## Enunciado 1
Extraia do texto sobre o filme Melancholia o trecho que vai de "Rossana Stella Oliva" a "das imagens iniciais.", copiando-o sem nenhuma alteração.
## Enunciado 2
De acordo com o texto sobre o filme Melancholia, o que Justine torna inviável na mesma festa e em que momento isso ocorre?

Rossana Stella Oliva Braghini- Psicanalista
Finalmente chega em nossas locadoras, para quem não teve oportunidade de assistir na “capital”, o filme Melancholia de Lars Von Trier. Quando o filme começa, lembra um pouco 2001 Uma Odisséia no Espaço, de Stanley Kubrick, só que às avessas, com a peculiaridade que é no final que compreendemos o sentido das imagens iniciais.
A história do filme avança de Justine (Kirsten Dust) à Claire (Charlotte Gainsbourg). Justine está indo para a festa do seu casamento – feita como ela quer - com todo cenário produzido à semelhança daqueles que tantos casais já concretizaram, para dar conta do que se aposta num casamento. O casamento de Justine não resiste nem ao final de sua festa. Por quê? Porque neste cenário assim concebido, que a cultura legitimou chamando de casamento, ela mesma deu um jeito de denunciar o véu imaginário que recobre toda a cerimônia com um toque de conto de fadas, aniquilando com a crueza real, aquilo mesmo que ela criou. Parece tratar-se de um aniquilamento mais amplo, já que na mesma festa ela torna também inviável seguir com seu trabalho, curiosamente no momento em que é promovida. Lembra um pouco o texto de Freud que fala da necessidade de fracassar que alguns têm, justamente quando triunfam, por um sentimento não sabido de culpa. O triunfo do fracasso neste caso é uma hipótese.

## Dados registrados
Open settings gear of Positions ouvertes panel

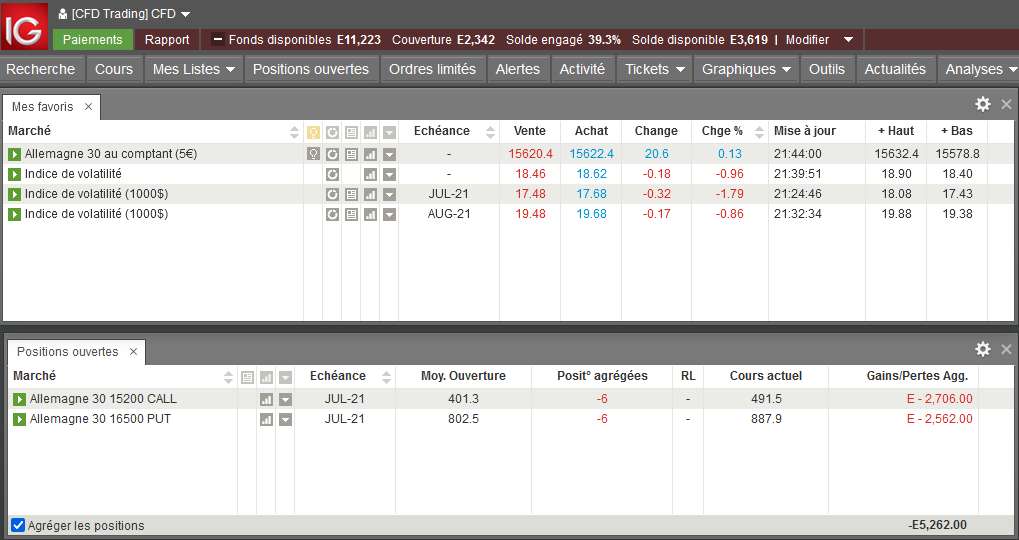(983, 349)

## Sua solução 1
Rossana Stella Oliva Braghini- Psicanalista
Finalmente chega em nossas locadoras, para quem não teve oportunidade de assistir na “capital”, o filme Melancholia de Lars Von Trier. Quando o filme começa, lembra um pouco 2001 Uma Odisséia no Espaço, de Stanley Kubrick, só que às avessas, com a peculiaridade que é no final que compreendemos o sentido das imagens iniciais.

## Sua solução 2
Justine torna inviável seguir com seu trabalho, justamente no momento em que é promovida.